Странное волнение начало охватывать меня во время этого рассказа. Так бывает во сне: кто-то появляется на окраине сновидения, ты ещe не знаешь имени, не видишь лица, только чувствуешь приближение кого-то бесконечно родного и близкого. Именно такое ощущение рождал во мне рассказ попутчика о его жене. Я узнавал в ней себя, свои страхи, стыды, тревоги, свою боль. А что может быть роднее, чем собственная боль, угаданная в другом?
Мой попутчик продолжал.
Он жил в чудесной стране. Страна была покрыта цветущими городами и парками, удобные дороги текли по еe горам и долинам, красивые церкви белели на холмах, тучные стада паслись на зелeных лугах, симфонические оркестры играли по вечерам под открытым небом. Магазины в этой стране ломились от товаров, даже цветы и фрукты продавались в изобилии в любое время года. Электричество сияло во всех домах, помогало стирать бельe, мыть посуду, готовить еду, подметать пол. Стоило протянуть руку к телефону, и тебя соединяли с близким и нужным человеком в любой точке мира. За двадцать лет жизни в этой стране никто ни разу не напал на него, не оскорбил, не ударил. Иногда ему снились сны про его прежнюю страну - и это всегда были тягостные кошмары, из которых он вырывался со вздохом облегчения.

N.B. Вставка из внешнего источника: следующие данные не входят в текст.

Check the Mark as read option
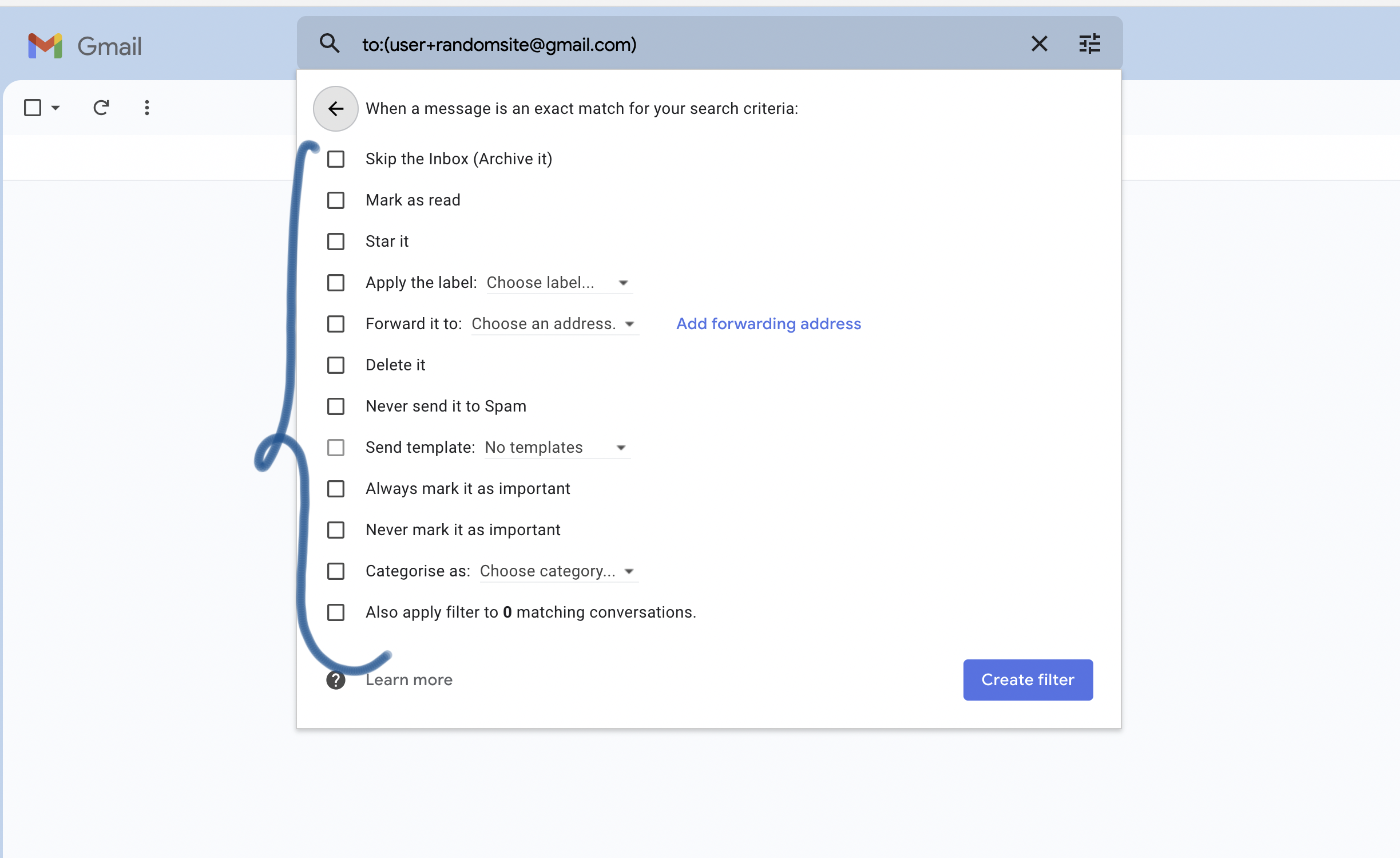Image resolution: width=1400 pixels, height=858 pixels. pyautogui.click(x=336, y=200)
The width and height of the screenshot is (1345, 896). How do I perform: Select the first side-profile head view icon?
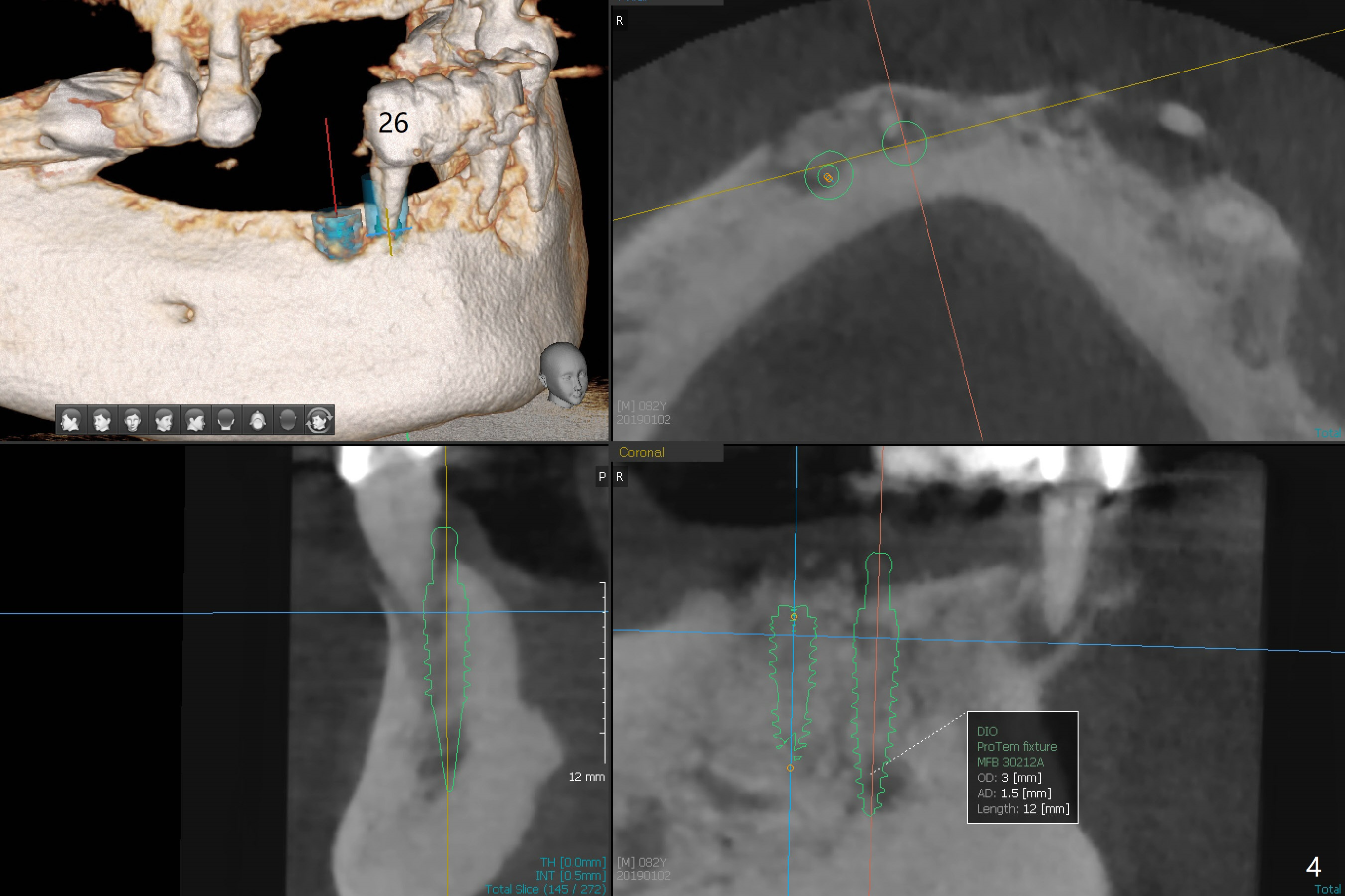pos(71,420)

Ей досталось жить в стране загнивающей, разваливающейся на глазах. Люди работали из последних сил и всe равно не могли свести концы с концами, разорвать кольцо тревог. Разрешенное воровство и разрешенная ложь пронизывали все стороны жизни. Уродство городской архитектуры погружало в тоску. Улицы были завалены мусором, стены загажены разводами краски и похабными надписями. Молодeжь интересовалась только нарядами, сексом, наркотиками, спортом, деньгами. Редко кто прочитывал в год одну-две книги, да и то это были, по большей части, дешевые детективы или "ужастики". Бездомные и сумасшедшие бродили по улицам, спали на вентиляционных решeтках, валялись на скамейках в парках и скверах. Насильники и грабители рыскали ночью повсюду, и она, ложась спать, клала рядом с постелью большой нож. Хотя и понимала, что защитить себя не сумеет. Ей казалось, что в прежней стране всe было лучше, чище, достойнее, и воспоминания о жизни там наполняли еe сердце отрадой.